The new plan to charge online music users for downloading songs has the outspoken support of several major artists, but critics say that only distributors will see the profits, not the musicians. According to the agreement, 45 percent of the royalty will be given to the websites and other digital music service providers, and the rest will be paid to recording companies, singers and musicians.
Songwriter Nguyen Ha, director of Nguyen Production, told newswire VnExpress that he is a supporter of the plan.
Ha said his company's profits from album sales have been affected by the outbreak of digital music and Internet.
"Audiences prefer online music, so if we have a way to collect royalty from music downloads, producers are encouraged to make new, better works for the market," he said.
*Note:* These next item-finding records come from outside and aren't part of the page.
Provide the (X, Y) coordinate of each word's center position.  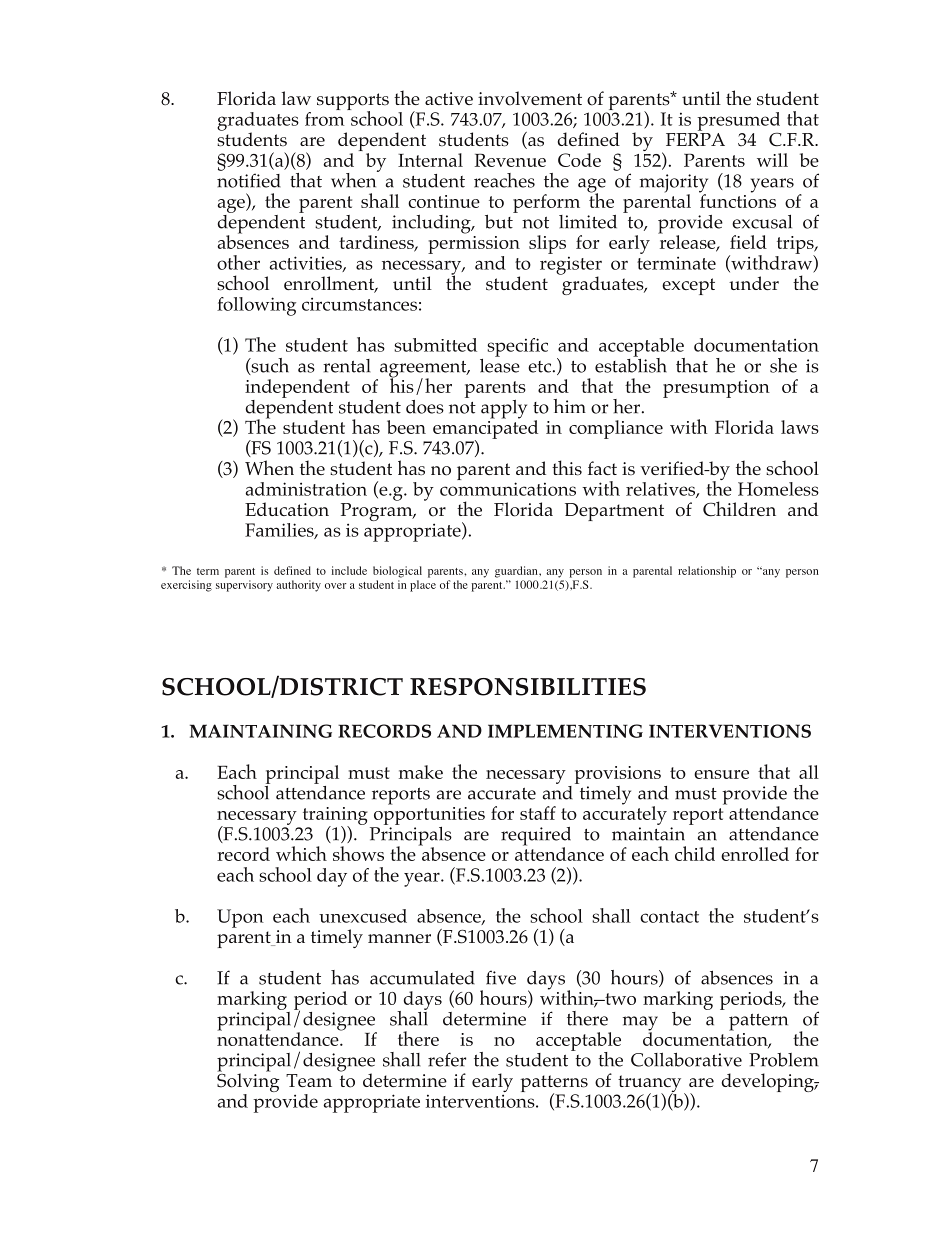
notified (249, 180)
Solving (248, 1083)
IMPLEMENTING (565, 731)
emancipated (485, 429)
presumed (738, 121)
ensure (721, 774)
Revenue (510, 160)
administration (306, 489)
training (335, 817)
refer (447, 1059)
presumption (716, 389)
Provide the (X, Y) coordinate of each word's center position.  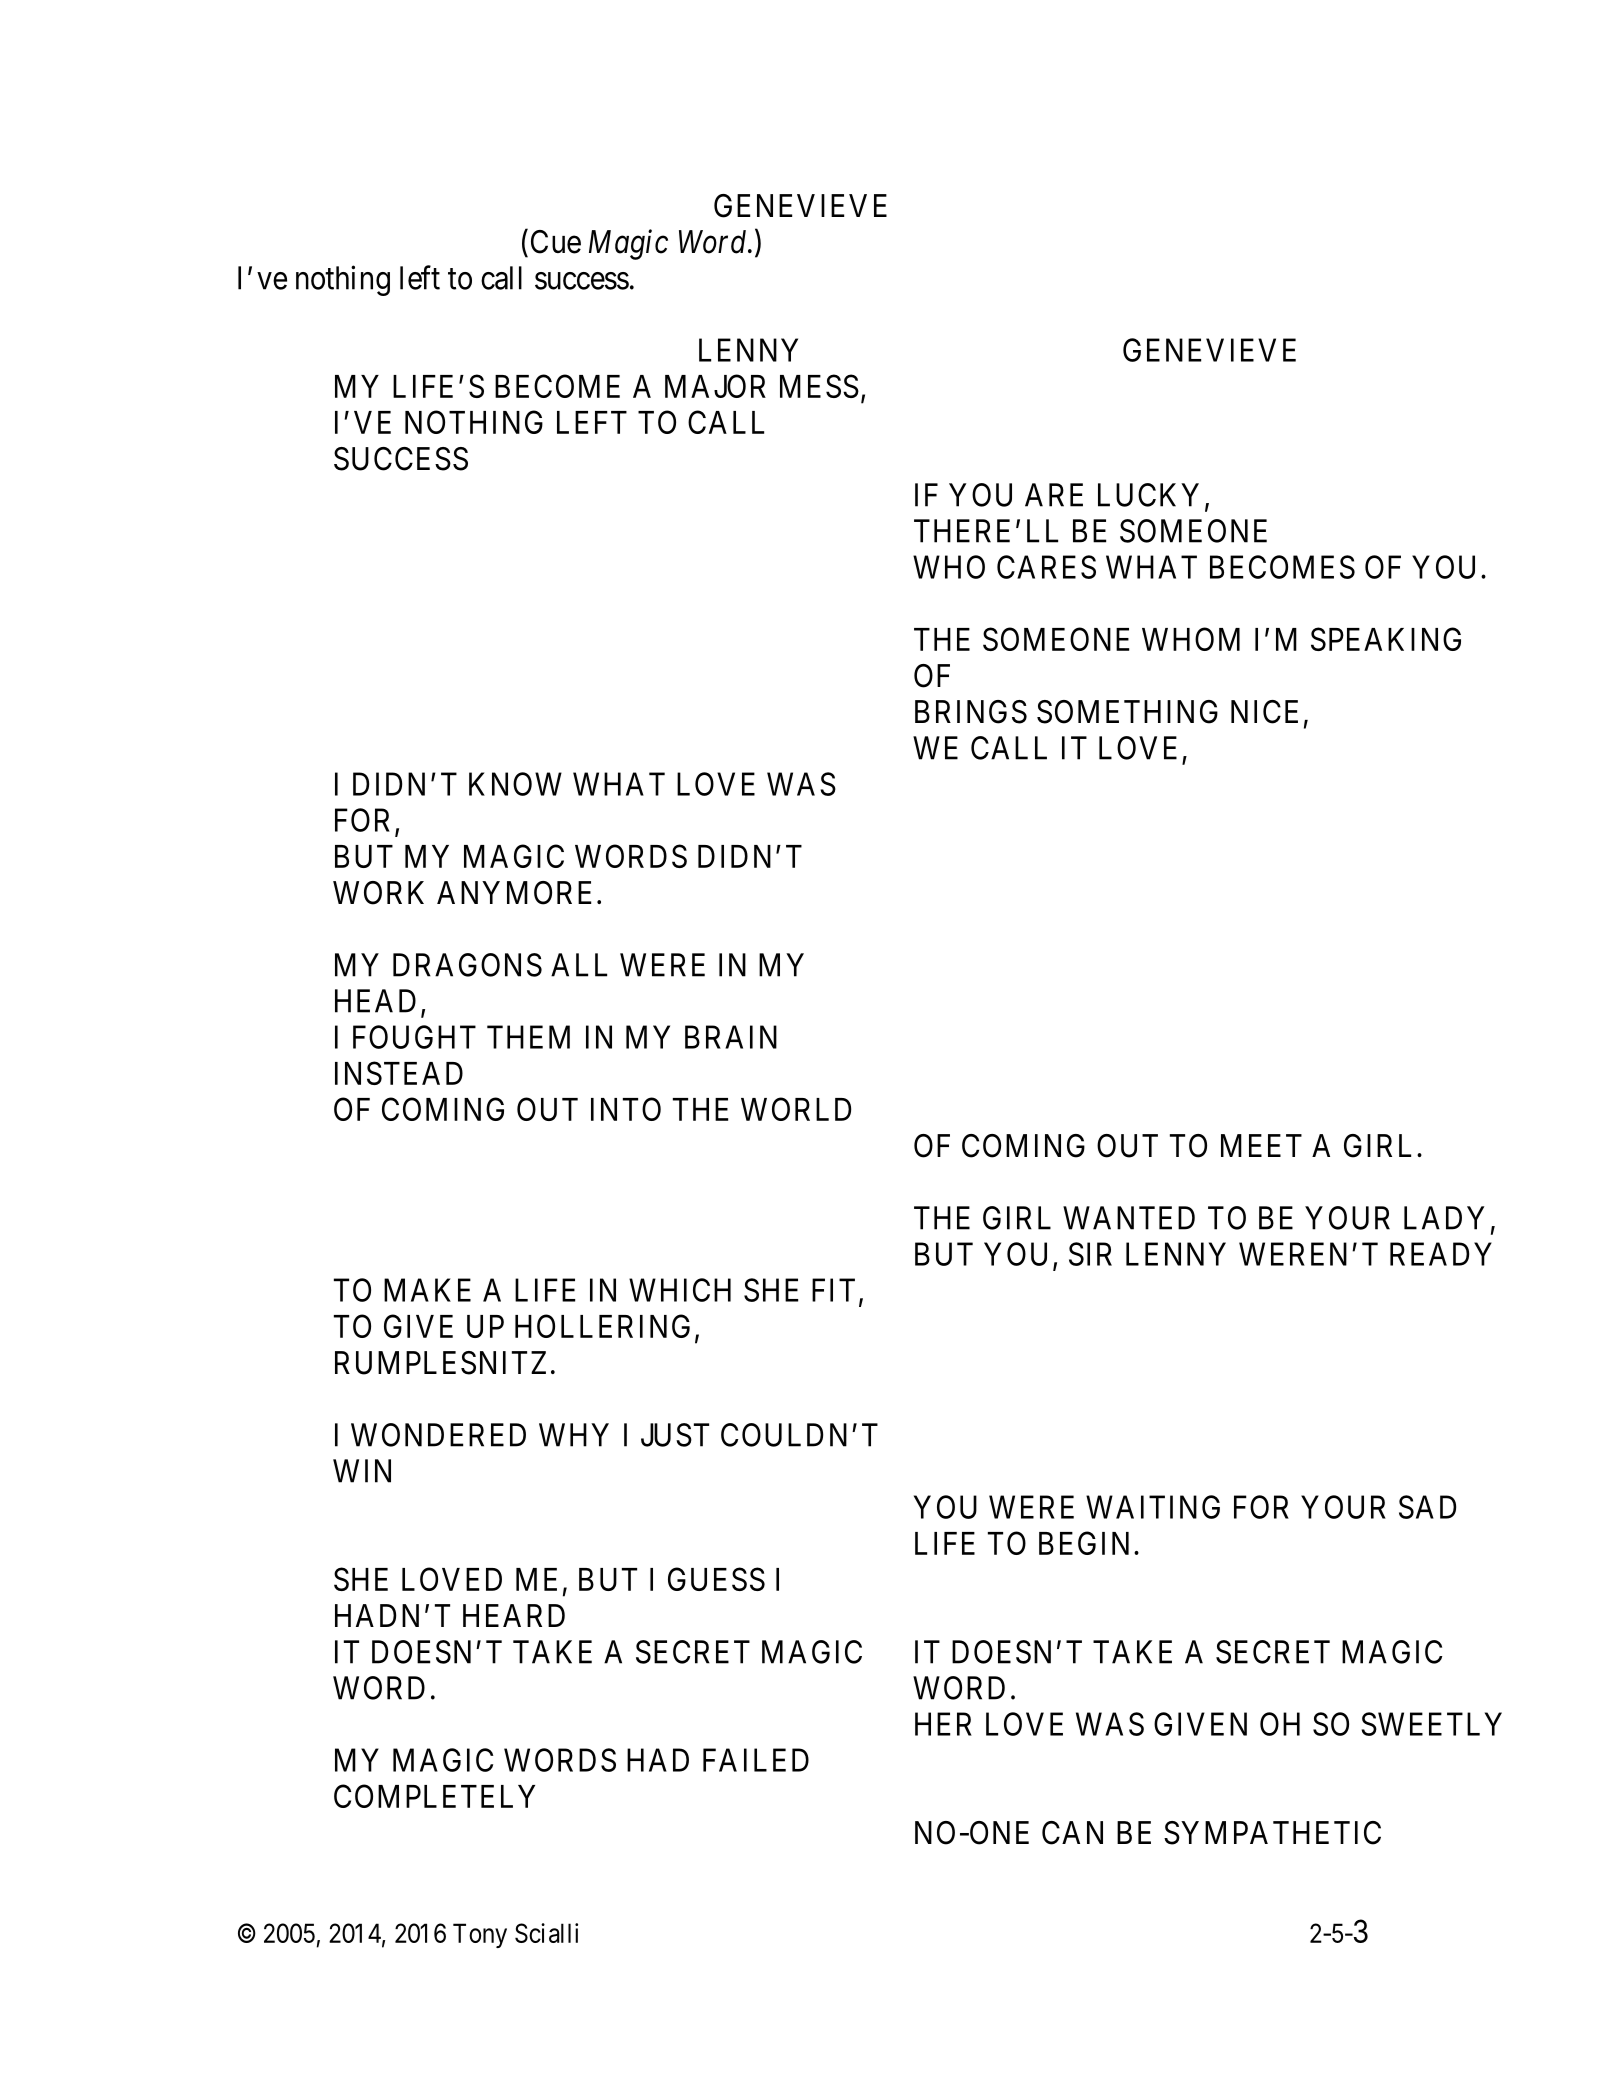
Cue (556, 242)
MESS (819, 386)
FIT (833, 1290)
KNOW (515, 784)
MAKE (427, 1290)
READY (1441, 1254)
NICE (1264, 712)
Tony (480, 1935)
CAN (1072, 1833)
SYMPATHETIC (1272, 1833)
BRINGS (971, 712)
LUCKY (1148, 495)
"It is still early to say if the fee of VND1,000 is appropriate or not, but the first thing we should consider is how to promote and carry out the plan on the local market and get the approval of local fans and change their habit of downloading music for free," said the musician.
According to singer Hien Thuc, the project should have been implemented earlier. "In my opinion, it is quite late already," she said, adding that the fee to download music is not too much to pay for valuable works.
"I believe audience will accept the price if the products meet their demand," said the 31-year-old singer, who has been a professional singer since she was in primary school.
Hoang Tuan, manager of Dan Truong, one of Vietnam's most popular artists, said it will take a long time and great effort to implement the project. The websites first have to be entirely reprogrammed.
Tuan said there are two months left, but most producers and singers have no idea about how to work with the five websites to collect royalties and protect the artists' rights and interests.
But doubters of the plan are vocal.
"Let's download [songs] [for free] as much as possible," said a call from blogger Dang Tran Tuyen.
Some even predict that pirated CDs may make a giant comeback after November 1.